== PROBLEM REQUIREMENTS ==
Look over the material for the string "arrow". Copy every line where it turns up.

====

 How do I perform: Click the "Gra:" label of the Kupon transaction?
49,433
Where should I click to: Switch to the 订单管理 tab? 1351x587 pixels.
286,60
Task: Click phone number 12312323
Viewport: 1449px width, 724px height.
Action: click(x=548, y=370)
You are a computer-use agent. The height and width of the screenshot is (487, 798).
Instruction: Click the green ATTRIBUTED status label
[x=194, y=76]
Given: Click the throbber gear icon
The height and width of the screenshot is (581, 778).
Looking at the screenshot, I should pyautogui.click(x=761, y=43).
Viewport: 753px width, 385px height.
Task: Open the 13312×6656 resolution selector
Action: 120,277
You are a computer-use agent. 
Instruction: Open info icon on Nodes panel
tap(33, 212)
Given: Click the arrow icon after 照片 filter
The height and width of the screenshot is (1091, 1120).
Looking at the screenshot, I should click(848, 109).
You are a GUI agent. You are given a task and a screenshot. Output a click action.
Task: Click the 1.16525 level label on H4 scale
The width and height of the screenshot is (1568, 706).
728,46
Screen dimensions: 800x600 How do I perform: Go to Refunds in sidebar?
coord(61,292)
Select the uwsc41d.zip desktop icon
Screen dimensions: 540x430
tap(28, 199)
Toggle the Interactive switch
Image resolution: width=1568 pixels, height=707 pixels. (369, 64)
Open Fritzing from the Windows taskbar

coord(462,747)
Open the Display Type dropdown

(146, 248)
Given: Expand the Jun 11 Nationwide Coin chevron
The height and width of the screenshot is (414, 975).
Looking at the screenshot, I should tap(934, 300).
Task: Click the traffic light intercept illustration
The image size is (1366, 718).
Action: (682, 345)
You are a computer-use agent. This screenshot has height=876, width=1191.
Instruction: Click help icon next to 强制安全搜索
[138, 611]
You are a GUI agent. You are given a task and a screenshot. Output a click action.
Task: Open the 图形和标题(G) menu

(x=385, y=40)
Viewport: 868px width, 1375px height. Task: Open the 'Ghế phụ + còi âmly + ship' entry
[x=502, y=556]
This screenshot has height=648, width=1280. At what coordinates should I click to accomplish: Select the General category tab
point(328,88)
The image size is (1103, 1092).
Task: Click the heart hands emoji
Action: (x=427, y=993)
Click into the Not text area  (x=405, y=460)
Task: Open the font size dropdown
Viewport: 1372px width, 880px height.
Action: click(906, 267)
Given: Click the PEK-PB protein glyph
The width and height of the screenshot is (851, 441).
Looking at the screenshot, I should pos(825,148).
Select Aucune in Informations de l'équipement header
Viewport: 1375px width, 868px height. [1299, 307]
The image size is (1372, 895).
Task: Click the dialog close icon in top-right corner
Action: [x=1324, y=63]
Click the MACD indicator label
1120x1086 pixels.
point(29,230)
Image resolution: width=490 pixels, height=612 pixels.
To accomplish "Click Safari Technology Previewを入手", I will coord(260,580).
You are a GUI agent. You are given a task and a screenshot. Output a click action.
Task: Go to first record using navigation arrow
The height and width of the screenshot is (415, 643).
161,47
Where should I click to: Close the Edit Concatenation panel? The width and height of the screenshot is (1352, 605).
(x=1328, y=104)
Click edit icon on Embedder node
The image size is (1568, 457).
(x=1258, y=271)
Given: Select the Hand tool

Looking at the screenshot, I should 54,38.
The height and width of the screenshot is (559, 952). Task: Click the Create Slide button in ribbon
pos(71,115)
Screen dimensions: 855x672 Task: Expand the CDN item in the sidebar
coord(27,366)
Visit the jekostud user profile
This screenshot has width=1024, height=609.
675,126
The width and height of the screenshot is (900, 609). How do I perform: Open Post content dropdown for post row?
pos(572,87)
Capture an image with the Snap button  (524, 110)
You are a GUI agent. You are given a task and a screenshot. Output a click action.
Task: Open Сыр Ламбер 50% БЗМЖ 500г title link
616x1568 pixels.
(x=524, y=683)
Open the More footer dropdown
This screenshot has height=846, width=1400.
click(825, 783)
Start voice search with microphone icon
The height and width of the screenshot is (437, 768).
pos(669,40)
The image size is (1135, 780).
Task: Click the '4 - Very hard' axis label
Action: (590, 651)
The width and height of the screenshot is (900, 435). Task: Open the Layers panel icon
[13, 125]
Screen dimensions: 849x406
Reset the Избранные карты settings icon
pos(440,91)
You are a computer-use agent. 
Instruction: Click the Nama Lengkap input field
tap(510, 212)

====

== SOLUTION TO THIS EXERCISE ==
Given: Click the arrow icon after 照片 filter
Task: Go to first record using navigation arrow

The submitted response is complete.